When you are happy with the container you have created, run the following command to stop the container. 
podman stop <container-id>
Replace the <container-id> value with the Container ID of the running container that you want to stop.
For example, 0734b19230649ffa1f2edec0c6198aa61bad0756f9316b405a81605bd9be1fb8.
Tip: The podman run command in Run the z/OS Connect API container included the --rm option. This means that the container is removed when the container is stopped.

If you did not include the --rm option, run the podman stop <container-id> command, followed by the podman rm <container-id> command to remove the container.

Publish the image

Procedure

  1. Log in to your internal Container Registry.
    For example, where example.io is your internal Container Registry location.
    podman login example.io
    Note: This is not the IBM Cloud Container Registry, but the registry where you host your z/OS Connect API image.
  2. Push the z/OS Connect API image to your internal Container Registry.
    For example, 
    podman push <internal_registry_location>/<api_image>:<api_image_tag>
    Note: Using the <api_image_tag> latest adds the risk of updating the image automatically.

Uninstalling the z/OS Connect API image

Procedure

  1. Before uninstalling the z/OS Connect API image, stop and remove the container from the system.

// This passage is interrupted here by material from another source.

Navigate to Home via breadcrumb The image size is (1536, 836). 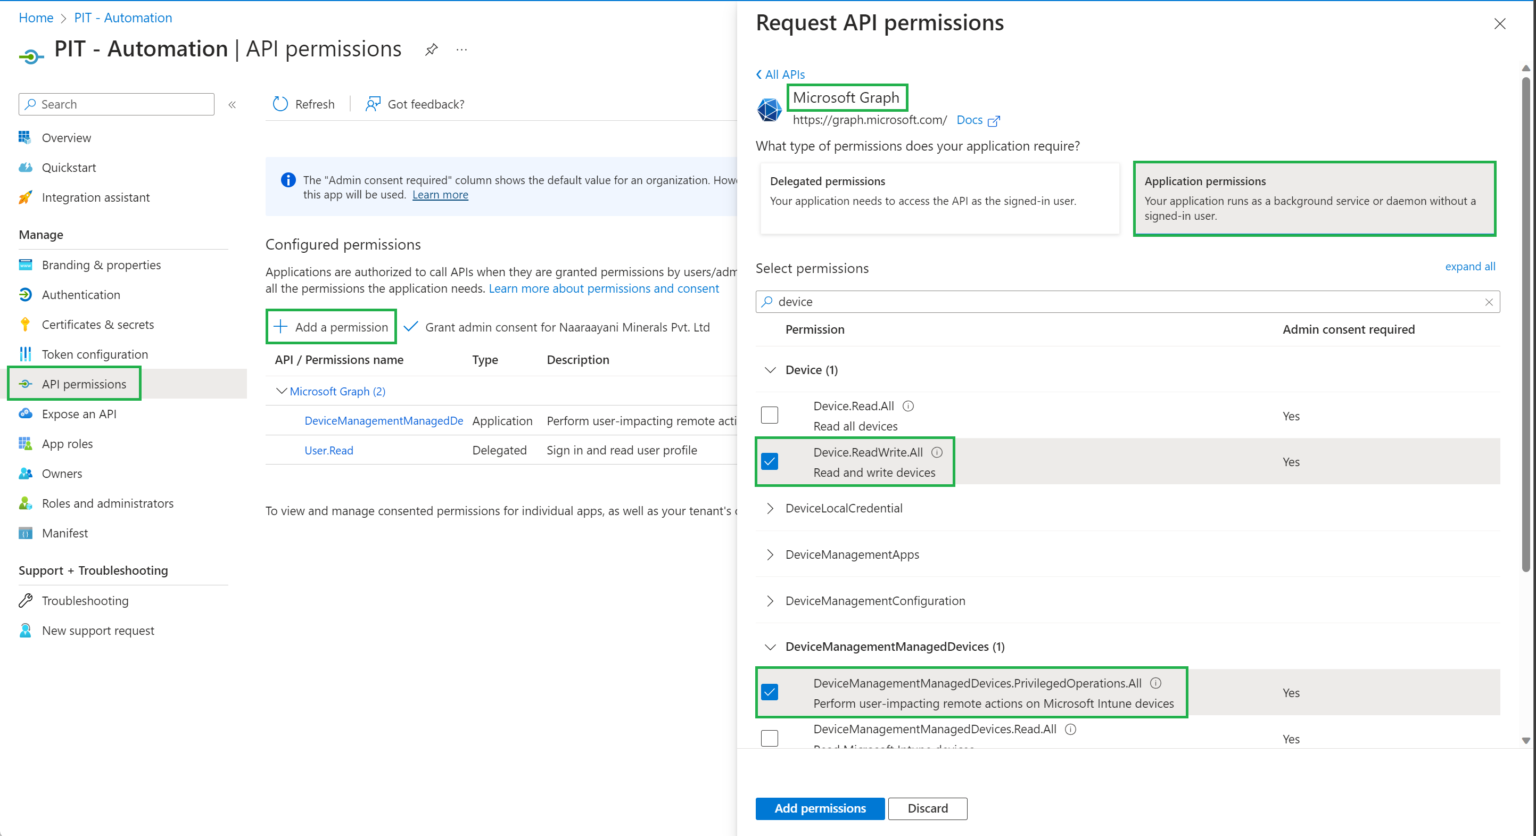pyautogui.click(x=35, y=17)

Use the following command to list all the running containers on the system to make sure it's stopped and removed. 
    podman ps --all
    If the container you want to uninstall is still running, go to Stopping the container to stop and remove the container.
  2. To remove the z/OS Connect API image, use the following command. 
    podman rmi <internal_registry_location>/<api_image>:<api_image_tag>
  3. Verify that the z/OS Connect API image is removed with the following command. 
    podman images
    The z/OS Connect API image should no longer be listed.